Recalibrate replacement triggers
Parties should inventory existing PC-MSO for unfettered replacement, continuity, option, or stock transfer provisions that could be viewed as conferring control over physician (or, by analogy, dentist) ownership or clinical functions. For example, the ability to replace a physician or dentist owner at the MSO’s/DSO’s discretion may create enforcement risk.
Services fees should not vary based on PC profitability or under the MSO’s discretion
Under Cal. Bus. & Prof. Code § 650(b), third-party service providers, such as MSOs and DSOs, are permitted to charge a fee based on a percentage of revenue, as long as the consideration is set at fair market value and is not a payment for patient referrals. However, parties should pay close attention to compensation and incentive structures. The Aspen Dental complaint identifies that the management fee was subject to change at Aspen Dental’s discretion—although the AG did not articulate the facts around this or identify the specific allegation here, this may have created fee-splitting concerns.

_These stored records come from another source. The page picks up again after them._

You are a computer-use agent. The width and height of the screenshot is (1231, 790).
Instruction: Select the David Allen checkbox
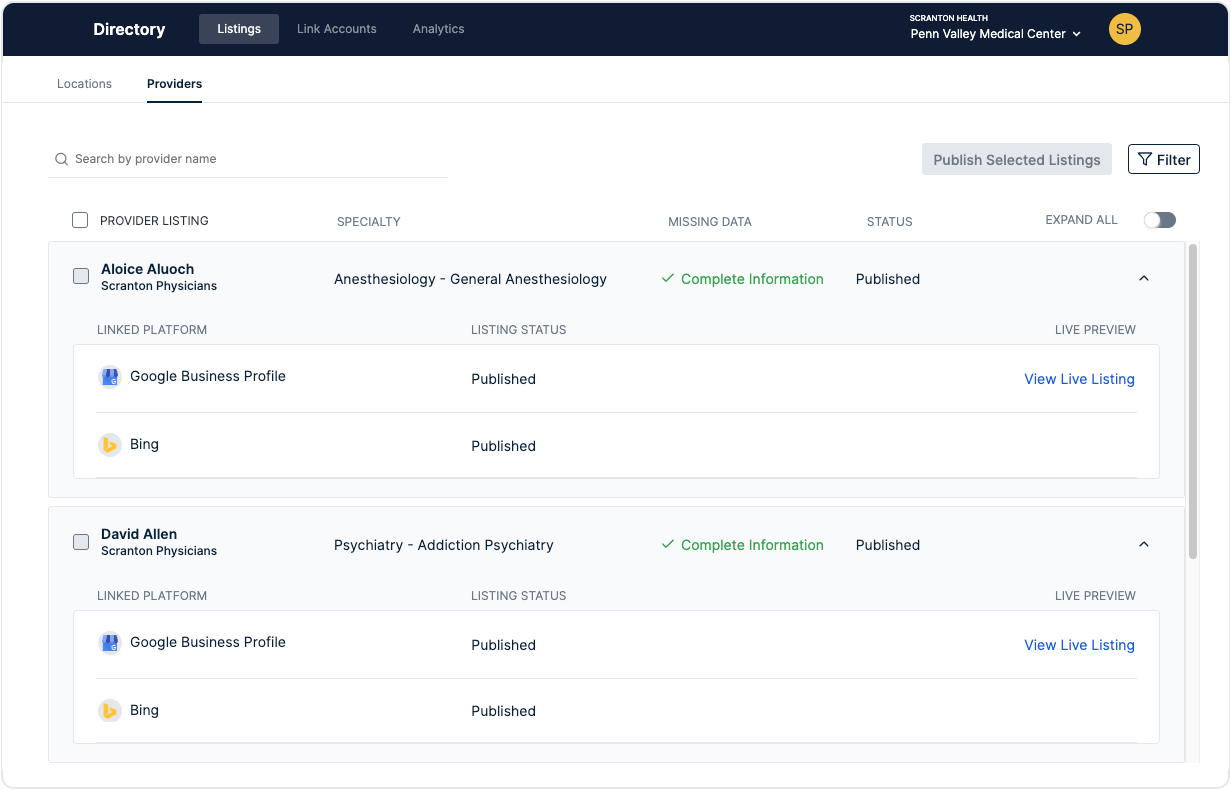point(81,542)
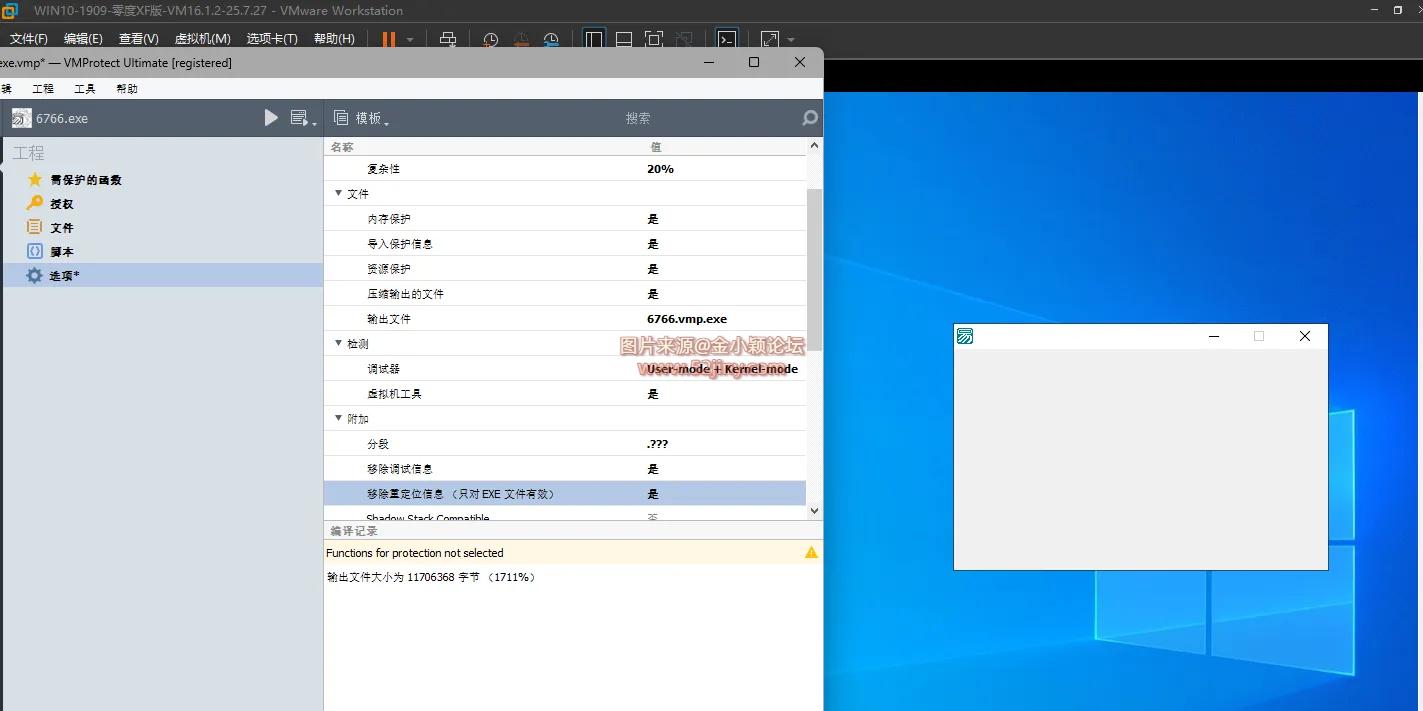Screen dimensions: 1423x711
Task: Toggle the 移除调试信息 option
Action: point(653,468)
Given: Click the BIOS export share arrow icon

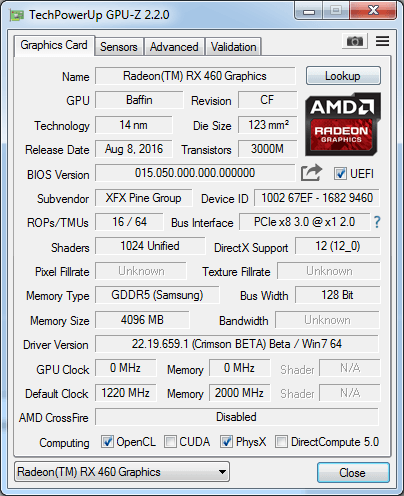Looking at the screenshot, I should pyautogui.click(x=311, y=173).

Thus, in line with existing guidance, MSOs/DSOs should not vary their management fees based on profitability of the practice.
Be wary of incentive fees, even to employees
The AG’s complaint identified that the incentive programs that rewarded the PC’s clinical employees for product or service sales created undue pressure on clinicians to follow DSO directives. As such, even if success fees are structured in compliance with available fraud and abuse exceptions, these structures should be carefully vetted to ensure that they do not raise CPOM or CPOD concerns, as articulated by the AG.
Reserve clinical decisions to licensed professionals
Governance documents and management services agreements should expressly reserve nondelegable clinical decisions to licensed professionals.
Advertisements should be truthful and verifiable
Consistent with existing parameters around marketing clinical services in California and federal truth-in-advertising laws, advertisements for clinical practices should be truthful and not misleading to patients. PC owners and clinicians should retain ultimate control and approve all advertisements.
Audit substance, not just form
Organizations should maintain clear operational distinctions between clinical authority and business services, with regular audits to demonstrate compliance in substance and not merely in contractual form.